Groundedness in Retrieval-augmented Long-form Generation: An Empirical Study

Published 10 Apr 2024 in cs.CL and cs.LG | (2404.07060v1)

Abstract: We present an empirical study of groundedness in long-form question answering (LFQA) by retrieval-augmented LLMs. In particular, we evaluate whether every generated sentence is grounded in the retrieved documents or the model's pre-training data. Across 3 datasets and 4 model families, our findings reveal that a significant fraction of generated sentences are consistently ungrounded, even when those sentences contain correct ground-truth answers. Additionally, we examine the impacts of factors such as model size, decoding strategy, and instruction tuning on groundedness. Our results show that while larger models tend to ground their outputs more effectively, a significant portion of correct answers remains compromised by hallucinations. This study provides novel insights into the groundedness challenges in LFQA and underscores the necessity for more robust mechanisms in LLMs to mitigate the generation of ungrounded content.

Abstract PDF HTML Upgrade to Chat

References (52)

Citations (2)

View on Semantic Scholar

Summary

The paper provides an empirical analysis showing that even large LLMs generate up to 25% ungrounded, hallucinated content.
The study rigorously assesses decoding strategies and instruction tuning, finding that beam search consistently improves grounding in generated responses.
The research highlights the need for enhanced retrieval-augmented frameworks and fine-tuning techniques to mitigate hallucinations in long-form QA applications.

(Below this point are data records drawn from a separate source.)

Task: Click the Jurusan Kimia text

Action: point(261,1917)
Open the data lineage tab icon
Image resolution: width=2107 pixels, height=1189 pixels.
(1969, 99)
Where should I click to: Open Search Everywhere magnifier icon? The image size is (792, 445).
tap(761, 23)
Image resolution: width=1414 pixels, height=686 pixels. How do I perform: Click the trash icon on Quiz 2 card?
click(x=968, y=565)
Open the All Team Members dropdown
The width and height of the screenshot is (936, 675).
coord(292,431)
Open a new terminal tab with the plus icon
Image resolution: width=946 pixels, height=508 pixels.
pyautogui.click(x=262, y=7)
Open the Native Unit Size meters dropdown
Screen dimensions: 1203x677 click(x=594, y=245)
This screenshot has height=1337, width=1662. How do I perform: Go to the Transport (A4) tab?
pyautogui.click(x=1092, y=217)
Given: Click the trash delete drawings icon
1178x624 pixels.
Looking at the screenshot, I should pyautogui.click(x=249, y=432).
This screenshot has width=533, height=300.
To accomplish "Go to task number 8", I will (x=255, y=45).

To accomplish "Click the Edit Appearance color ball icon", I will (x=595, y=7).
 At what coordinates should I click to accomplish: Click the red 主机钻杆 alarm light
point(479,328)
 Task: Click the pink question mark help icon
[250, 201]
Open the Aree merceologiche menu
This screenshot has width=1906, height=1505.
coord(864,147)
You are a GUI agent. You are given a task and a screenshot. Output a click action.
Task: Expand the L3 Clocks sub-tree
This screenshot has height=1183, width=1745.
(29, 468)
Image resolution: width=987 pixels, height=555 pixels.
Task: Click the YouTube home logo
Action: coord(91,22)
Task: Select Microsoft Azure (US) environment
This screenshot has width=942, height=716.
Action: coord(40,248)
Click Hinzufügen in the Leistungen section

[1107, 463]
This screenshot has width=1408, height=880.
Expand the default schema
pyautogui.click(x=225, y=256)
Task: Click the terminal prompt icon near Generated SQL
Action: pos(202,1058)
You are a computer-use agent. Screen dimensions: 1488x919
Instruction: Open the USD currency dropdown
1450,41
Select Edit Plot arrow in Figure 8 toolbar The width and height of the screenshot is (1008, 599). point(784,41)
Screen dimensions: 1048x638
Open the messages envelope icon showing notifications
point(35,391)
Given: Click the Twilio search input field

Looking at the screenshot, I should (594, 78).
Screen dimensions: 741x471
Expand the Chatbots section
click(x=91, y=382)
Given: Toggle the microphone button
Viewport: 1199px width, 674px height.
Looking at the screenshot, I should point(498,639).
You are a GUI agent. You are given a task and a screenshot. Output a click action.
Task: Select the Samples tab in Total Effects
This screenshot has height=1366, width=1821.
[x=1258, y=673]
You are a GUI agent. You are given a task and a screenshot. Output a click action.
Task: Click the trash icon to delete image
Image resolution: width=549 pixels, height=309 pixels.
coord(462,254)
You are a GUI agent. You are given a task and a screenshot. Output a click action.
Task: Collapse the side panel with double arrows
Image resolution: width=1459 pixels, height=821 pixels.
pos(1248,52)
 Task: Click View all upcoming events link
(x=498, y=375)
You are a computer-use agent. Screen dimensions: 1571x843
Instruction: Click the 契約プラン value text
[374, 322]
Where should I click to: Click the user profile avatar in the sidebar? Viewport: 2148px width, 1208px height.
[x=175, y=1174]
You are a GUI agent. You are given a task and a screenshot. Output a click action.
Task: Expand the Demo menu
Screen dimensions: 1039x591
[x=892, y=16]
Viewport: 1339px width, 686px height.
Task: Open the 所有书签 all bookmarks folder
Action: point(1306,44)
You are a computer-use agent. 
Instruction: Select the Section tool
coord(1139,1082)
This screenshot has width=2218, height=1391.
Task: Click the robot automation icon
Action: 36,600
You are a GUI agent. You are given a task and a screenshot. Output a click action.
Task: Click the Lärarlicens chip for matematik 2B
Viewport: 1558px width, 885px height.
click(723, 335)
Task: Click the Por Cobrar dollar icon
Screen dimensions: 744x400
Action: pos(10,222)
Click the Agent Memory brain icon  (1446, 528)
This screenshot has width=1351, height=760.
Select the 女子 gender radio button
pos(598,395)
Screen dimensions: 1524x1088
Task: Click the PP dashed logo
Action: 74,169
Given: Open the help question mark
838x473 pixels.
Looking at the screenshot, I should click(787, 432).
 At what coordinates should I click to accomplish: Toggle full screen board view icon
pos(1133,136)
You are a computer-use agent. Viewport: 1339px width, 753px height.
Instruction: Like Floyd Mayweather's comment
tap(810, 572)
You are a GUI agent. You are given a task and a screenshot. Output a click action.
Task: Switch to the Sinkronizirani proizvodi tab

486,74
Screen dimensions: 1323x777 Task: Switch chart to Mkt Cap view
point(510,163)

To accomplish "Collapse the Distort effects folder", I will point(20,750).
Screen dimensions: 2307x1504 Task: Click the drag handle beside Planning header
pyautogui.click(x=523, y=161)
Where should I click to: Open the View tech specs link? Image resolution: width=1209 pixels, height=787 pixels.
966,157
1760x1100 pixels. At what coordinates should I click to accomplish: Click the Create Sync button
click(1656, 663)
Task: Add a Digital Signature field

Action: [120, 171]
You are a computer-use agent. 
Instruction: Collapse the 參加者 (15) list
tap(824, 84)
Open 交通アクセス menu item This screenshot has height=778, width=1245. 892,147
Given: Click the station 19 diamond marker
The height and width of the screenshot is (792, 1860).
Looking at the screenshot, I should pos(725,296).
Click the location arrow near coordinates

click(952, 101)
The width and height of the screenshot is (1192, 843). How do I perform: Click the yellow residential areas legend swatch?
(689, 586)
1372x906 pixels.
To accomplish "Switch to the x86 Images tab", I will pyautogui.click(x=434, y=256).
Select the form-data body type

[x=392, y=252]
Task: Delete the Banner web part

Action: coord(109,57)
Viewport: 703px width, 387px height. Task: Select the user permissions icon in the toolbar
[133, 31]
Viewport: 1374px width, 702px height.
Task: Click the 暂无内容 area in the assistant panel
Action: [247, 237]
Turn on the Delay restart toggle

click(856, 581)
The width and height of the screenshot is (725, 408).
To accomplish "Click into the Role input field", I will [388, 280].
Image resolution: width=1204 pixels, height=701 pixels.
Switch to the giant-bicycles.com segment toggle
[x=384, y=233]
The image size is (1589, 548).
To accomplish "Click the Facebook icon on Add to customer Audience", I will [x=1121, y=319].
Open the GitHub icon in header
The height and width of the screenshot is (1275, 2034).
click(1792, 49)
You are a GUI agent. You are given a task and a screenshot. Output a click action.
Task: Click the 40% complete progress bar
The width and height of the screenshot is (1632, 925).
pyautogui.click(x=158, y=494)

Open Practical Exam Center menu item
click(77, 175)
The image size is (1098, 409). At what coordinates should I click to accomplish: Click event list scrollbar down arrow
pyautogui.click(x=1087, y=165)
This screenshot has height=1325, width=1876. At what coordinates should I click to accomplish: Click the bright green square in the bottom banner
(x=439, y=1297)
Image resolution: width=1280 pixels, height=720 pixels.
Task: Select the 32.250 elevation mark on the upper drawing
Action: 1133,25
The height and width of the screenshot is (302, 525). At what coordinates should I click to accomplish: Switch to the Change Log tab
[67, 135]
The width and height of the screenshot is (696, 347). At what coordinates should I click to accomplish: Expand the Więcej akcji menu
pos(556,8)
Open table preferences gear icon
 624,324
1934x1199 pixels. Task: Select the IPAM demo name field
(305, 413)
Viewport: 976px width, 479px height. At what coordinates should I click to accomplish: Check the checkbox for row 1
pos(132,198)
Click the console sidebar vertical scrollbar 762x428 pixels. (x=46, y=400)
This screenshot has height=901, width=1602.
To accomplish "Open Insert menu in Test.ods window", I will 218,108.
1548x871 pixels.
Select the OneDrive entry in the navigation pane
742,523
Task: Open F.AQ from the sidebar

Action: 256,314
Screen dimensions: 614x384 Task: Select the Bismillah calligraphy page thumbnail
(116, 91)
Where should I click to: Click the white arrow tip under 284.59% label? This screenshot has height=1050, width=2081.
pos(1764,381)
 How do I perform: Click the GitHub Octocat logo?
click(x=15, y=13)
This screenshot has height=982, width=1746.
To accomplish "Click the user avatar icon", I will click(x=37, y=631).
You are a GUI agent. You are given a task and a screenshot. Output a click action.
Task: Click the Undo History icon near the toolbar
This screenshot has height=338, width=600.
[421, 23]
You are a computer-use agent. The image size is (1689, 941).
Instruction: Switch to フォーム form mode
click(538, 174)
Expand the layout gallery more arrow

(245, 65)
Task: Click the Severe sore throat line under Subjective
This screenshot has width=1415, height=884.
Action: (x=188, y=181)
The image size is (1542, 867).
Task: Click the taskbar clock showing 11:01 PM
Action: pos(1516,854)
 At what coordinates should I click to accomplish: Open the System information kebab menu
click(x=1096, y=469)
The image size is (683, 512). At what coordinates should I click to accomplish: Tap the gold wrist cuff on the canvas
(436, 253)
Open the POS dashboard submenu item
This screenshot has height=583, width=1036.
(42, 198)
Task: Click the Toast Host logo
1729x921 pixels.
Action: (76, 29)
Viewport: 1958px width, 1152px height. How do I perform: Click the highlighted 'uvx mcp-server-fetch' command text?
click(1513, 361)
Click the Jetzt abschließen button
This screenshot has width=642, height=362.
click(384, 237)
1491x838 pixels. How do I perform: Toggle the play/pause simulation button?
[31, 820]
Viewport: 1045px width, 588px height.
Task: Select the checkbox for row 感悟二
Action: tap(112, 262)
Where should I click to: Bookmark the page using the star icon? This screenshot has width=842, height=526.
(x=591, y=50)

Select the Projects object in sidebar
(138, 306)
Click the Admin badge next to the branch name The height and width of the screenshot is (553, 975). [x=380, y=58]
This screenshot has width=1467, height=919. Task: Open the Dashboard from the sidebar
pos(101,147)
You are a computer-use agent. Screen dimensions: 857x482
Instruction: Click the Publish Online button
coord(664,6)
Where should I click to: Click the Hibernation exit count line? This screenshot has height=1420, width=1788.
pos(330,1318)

Groundedness in Retrieval-augmented Long-form Generation: An Empirical Study

The paper under discussion provides a methodical exploration of groundedness in retrieval-augmented LLMs tasked with Long-form Question Answering (LFQA). This research sheds light on the intricate issue of whether LLMs can faithfully ground their generated responses in provided documents, or if they default to hallucinations even when producing answers that tally with ground-truth data.

The study meticulously evaluates the grounding of individual sentences within model outputs across multiple datasets and model families, focusing on a nuanced distinction between grounding in retrieved documents versus the vastness of pre-training corpora. Notably, the study underscores that even when LLMs generate factually correct sentences, a considerable portion remains ungrounded in the provided or pre-training materials. This raises critical questions about the internal mechanisms that enable or inhibit proper grounding in such models.

Significant findings include the revelation that larger models generally produce more grounded responses. Nevertheless, the results demonstrate that model size alone is insufficient to eliminate ungrounded statements entirely. This issue persists even in the largest models explored, such as Falcon 180B, where up to 25% of seemingly correct outputs are derived from hallucinated content. The dependency on strategies beyond increasing model size becomes apparent—a crucial insight for practitioners aiming to enhance LLM reliability.

Moreover, the effect of different factors like decoding strategies and instruction tuning on groundedness was rigorously assessed. The results indicate that beam search decoding, unlike greedy or nucleus sampling, consistently yielded outputs that are more anchored in the provided context, suggesting that this strategy may inherently facilitate better content alignment with source materials. Instruction tuning also appears to have a positive role, enhancing the groundedness of models considerably.

From a methodological standpoint, the authors adapted a mixed retrieval strategy, combining retrieval from external documents with a post-generation search across the pre-training corpus. The analysis employs an inference-based grounding model to check whether model outputs could be empirically supported, either by retrieved or pre-trained corpus documents, illuminating the intertwined relationship between groundedness and model pre-training.

In discussing the broader implications, the paper emphasizes the necessity for more robust mitigation mechanisms against hallucination in LLMs. The potential of developing more sophisticated retrieval-augmented frameworks or fine-tuning strategies to enhance sentence-level alignment with factual data is immense and could significantly impact applications demanding high veracity, such as academic research synthesis and automated Q&A systems.

Looking forward, the research opens avenues for extensive exploration into specialized decoding strategies or post-processing corrections to check grounding, aiming for refined methodologies that can effectively counteract the inherent limitations of existing LLMs. Practitioners might find benefit in exploring adaptive models that dynamically verify grounding during generation, rather than post hoc.

In conclusion, this study provides empirical grounding to the challenges and dynamics of grounded content generation in retrieval-augmented LLMs. It underscores the essential nature of continued research and development in this domain to ensure the dependable deployment of powerful LLMs across various real-world applications.